To find the complex cube roots of 8, we can start by expressing the number 8 in polar form. The number 8 can be written as:
8 = 8 + 0i
In polar coordinates, this is represented as:
8 = 8 (cos(0) + i sin(0))
Here, the modulus (r) is 8, and the argument (θ) is 0. To find the cube roots, we will use the formula for finding the n-th roots of a complex number:
w_k = r^{1/n} (cos((θ + 2kπ) / n) + i sin((θ + 2kπ) / n))
Where:
- n is the order of the root (in this case, n = 3 for cube roots),
- k is an integer that will take on the values 0, 1, and 2 for the 3 cube roots.
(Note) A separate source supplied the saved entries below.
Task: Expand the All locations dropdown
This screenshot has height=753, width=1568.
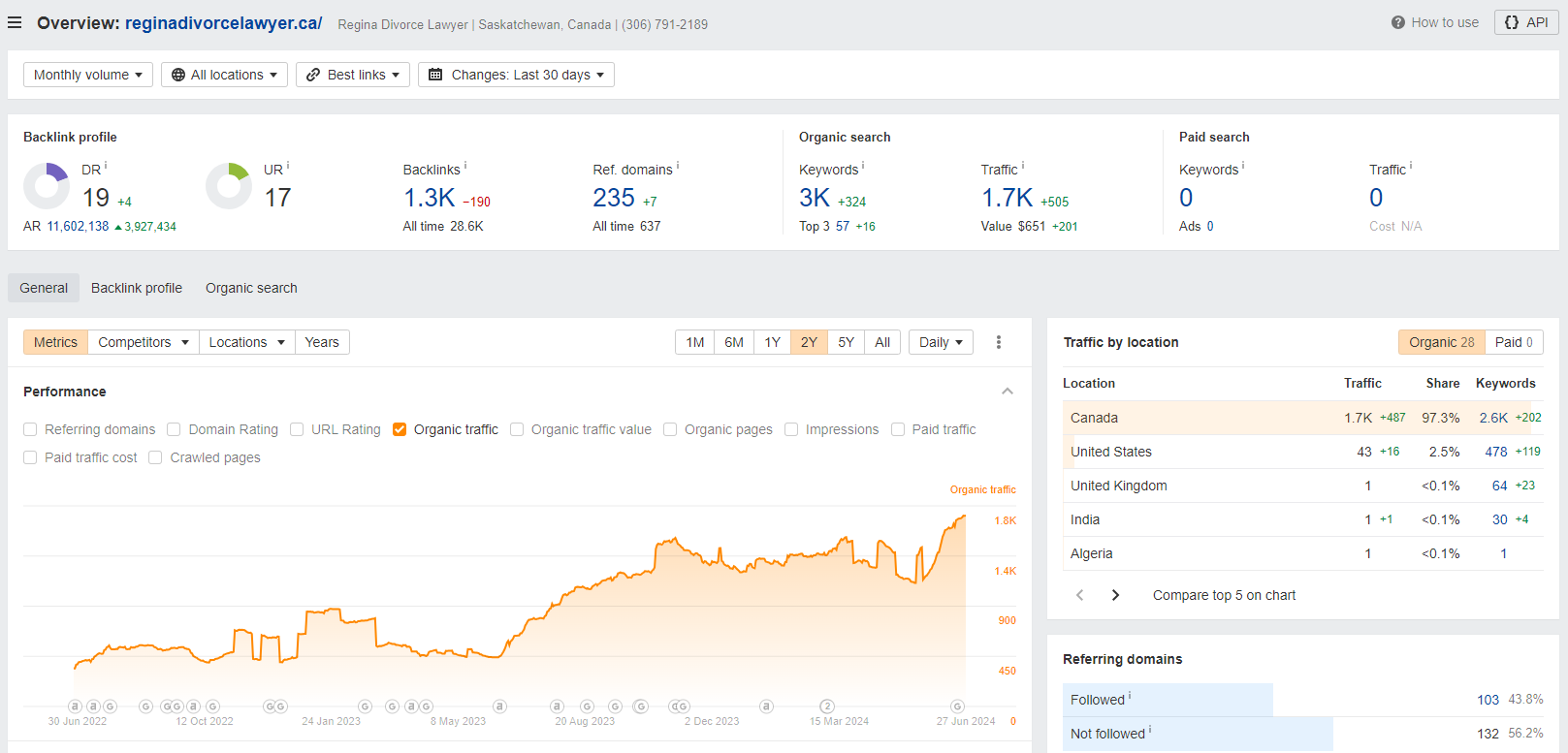Action: pos(225,75)
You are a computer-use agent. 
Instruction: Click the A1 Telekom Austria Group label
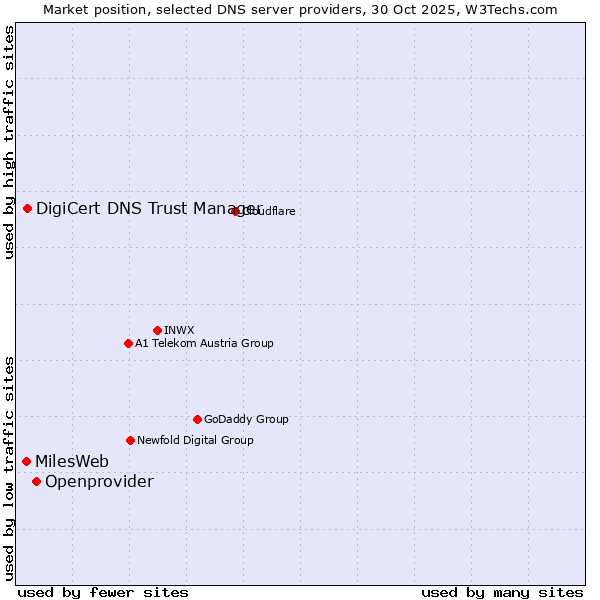pos(204,343)
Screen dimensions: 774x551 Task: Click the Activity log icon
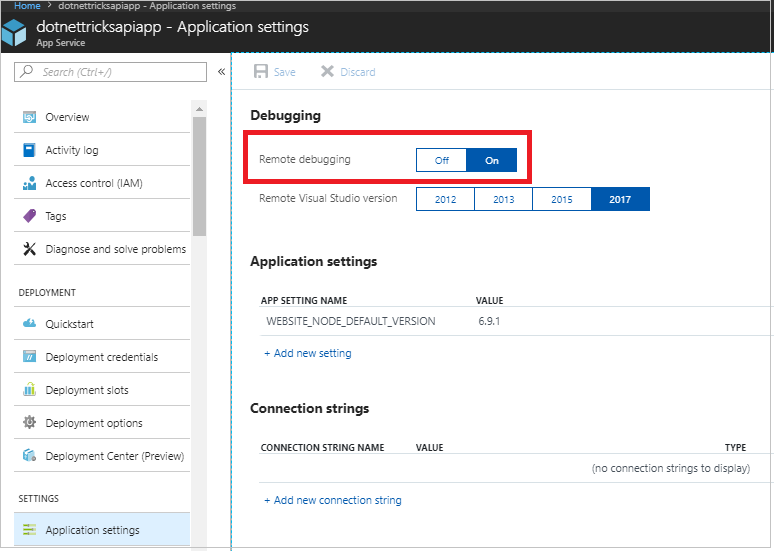(x=28, y=150)
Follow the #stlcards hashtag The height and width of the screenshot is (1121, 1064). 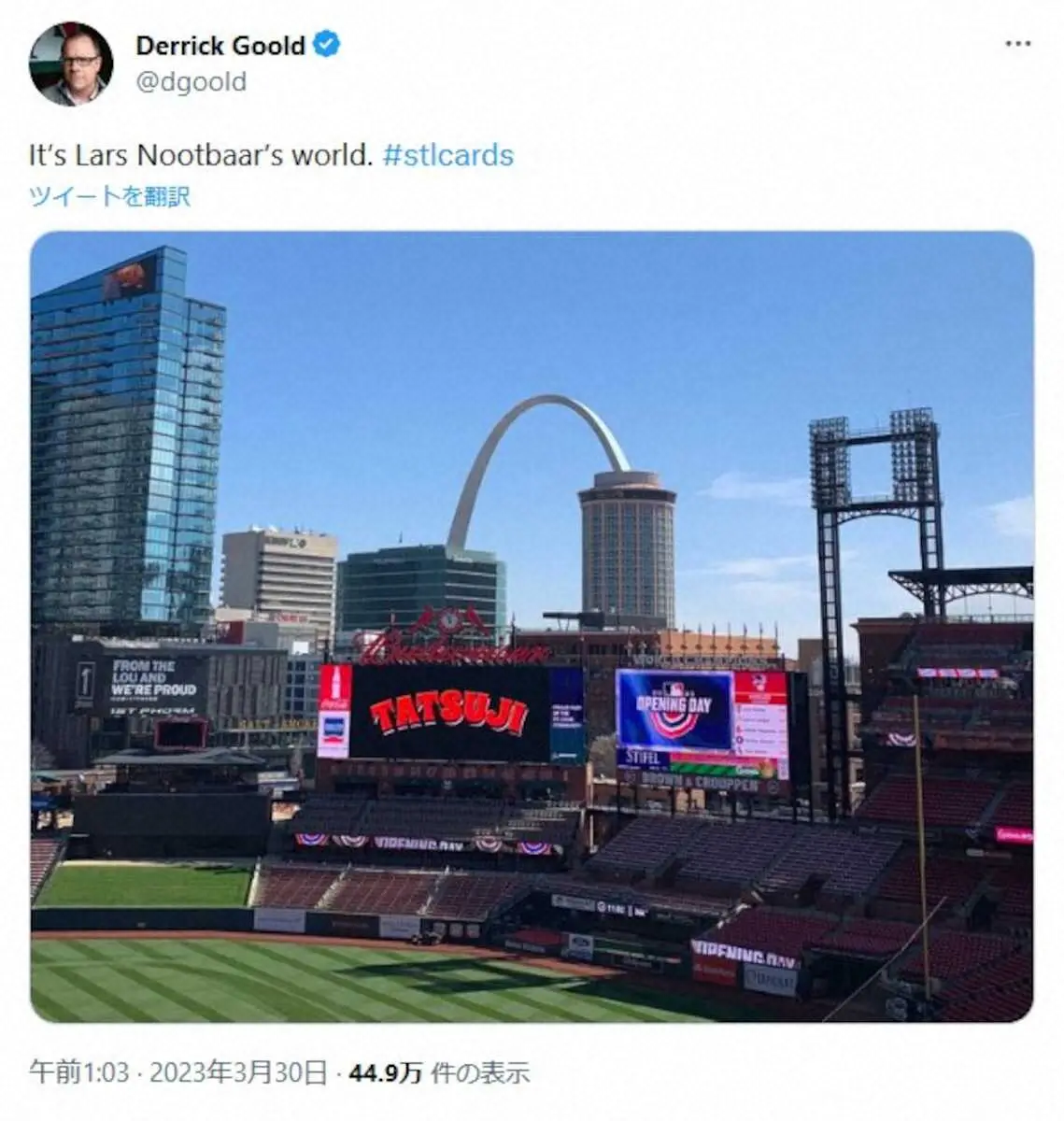[448, 154]
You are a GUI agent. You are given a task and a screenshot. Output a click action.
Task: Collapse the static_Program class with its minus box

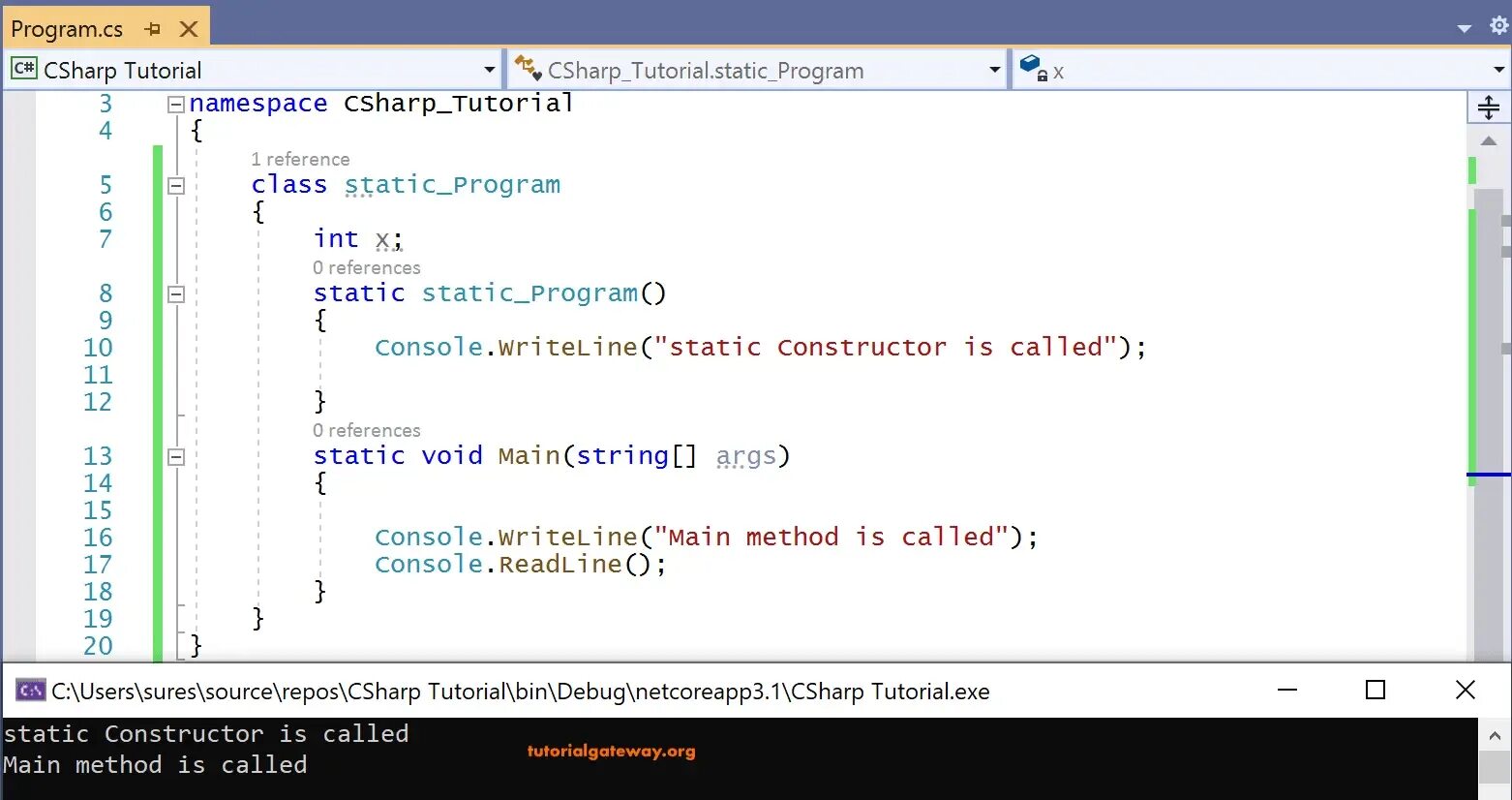[176, 184]
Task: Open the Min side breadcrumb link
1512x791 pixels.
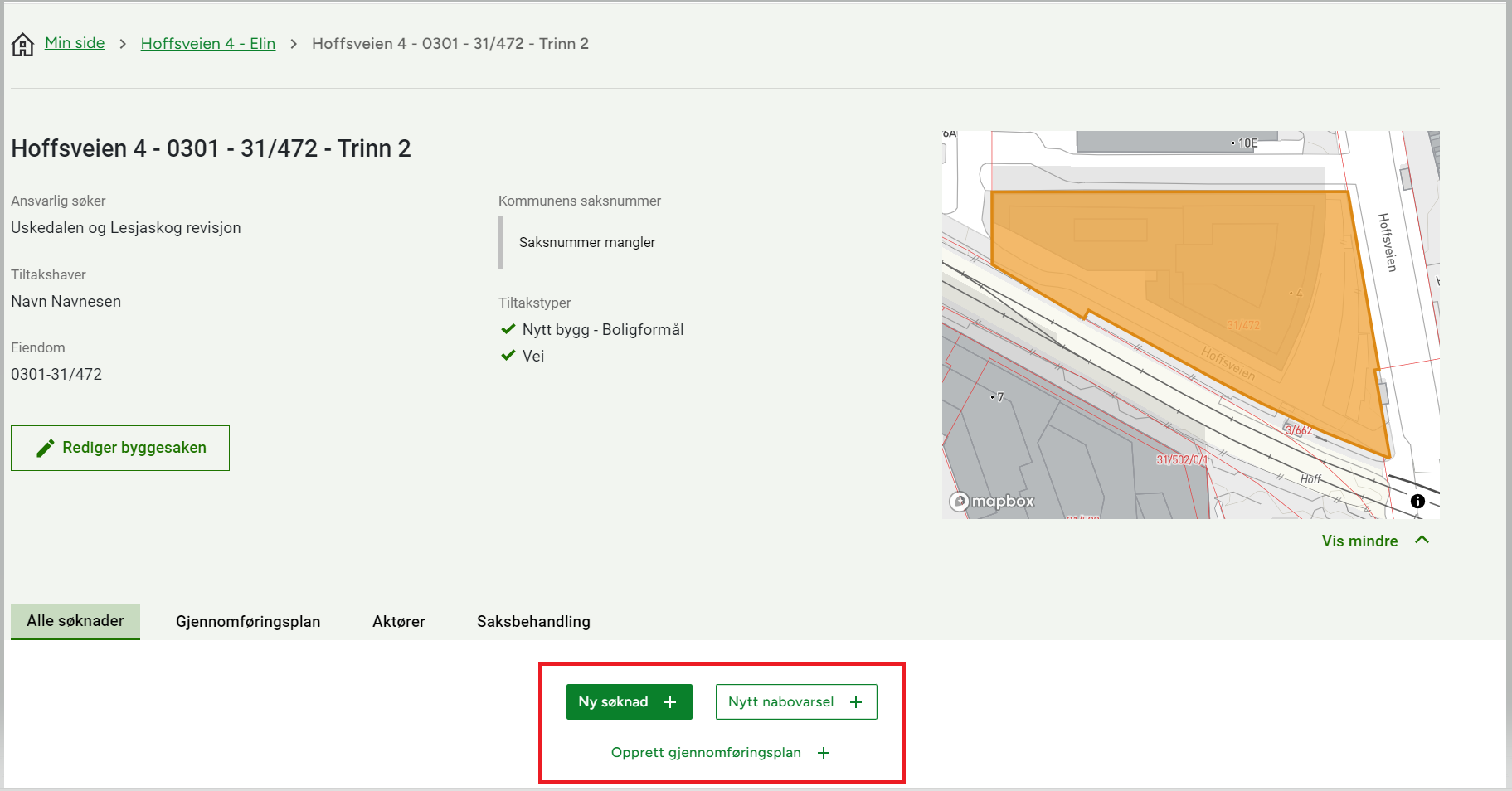Action: tap(75, 43)
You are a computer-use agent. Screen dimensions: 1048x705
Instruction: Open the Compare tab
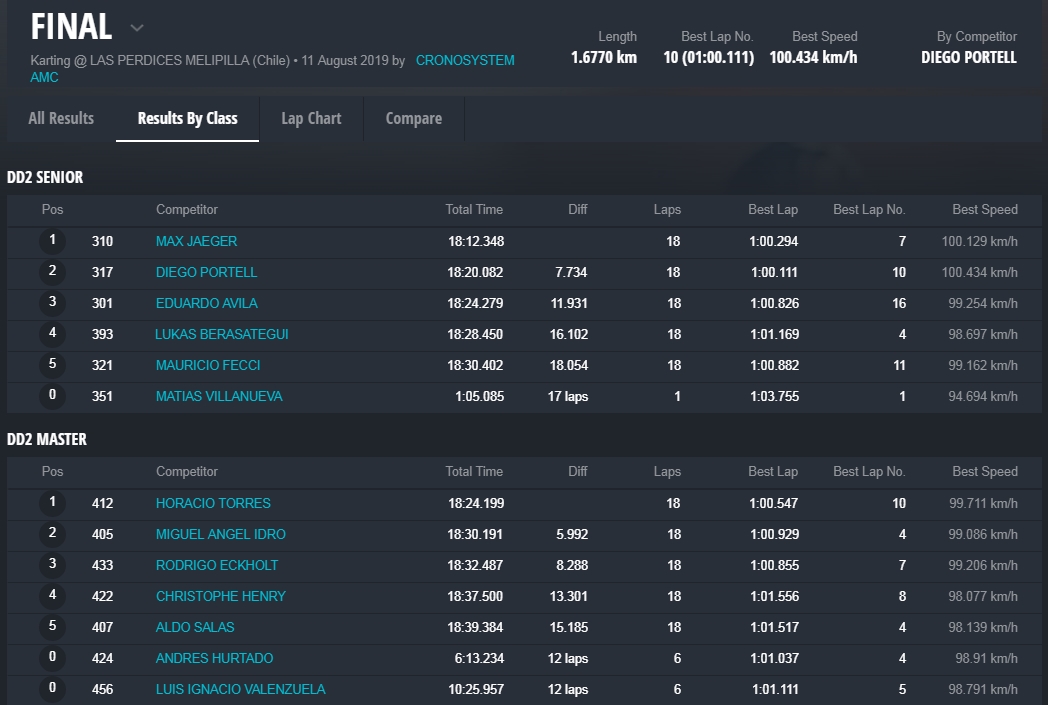(413, 118)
Substituting our values into the formula:
- r = 8, so r(1/3) = 8(1/3) = 2.
- θ = 0, so (0 + 2kπ) / 3 = (2kπ) / 3.
Now we can find each of the cube roots by substituting the values of k:
- For k = 0:
- w0 = 2 (cos(0) + i sin(0)) = 2 (1 + 0i) = 2.
- For k = 1:
- w1 = 2 (cos(2π/3) + i sin(2π/3)) = 2 (-1/2 + i√3/2) = -1 + i√3.
- For k = 2:
- w2 = 2 (cos(4π/3) + i sin(4π/3)) = 2 (-1/2 – i√3/2) = -1 – i√3.
Thus, the three complex cube roots of 8 are:
- w0 = 2
- w1 = -1 + i√3
- w2 = -1 – i√3
These roots can be confirmed by raising each of them back to the third power, and they will yield the original number, 8.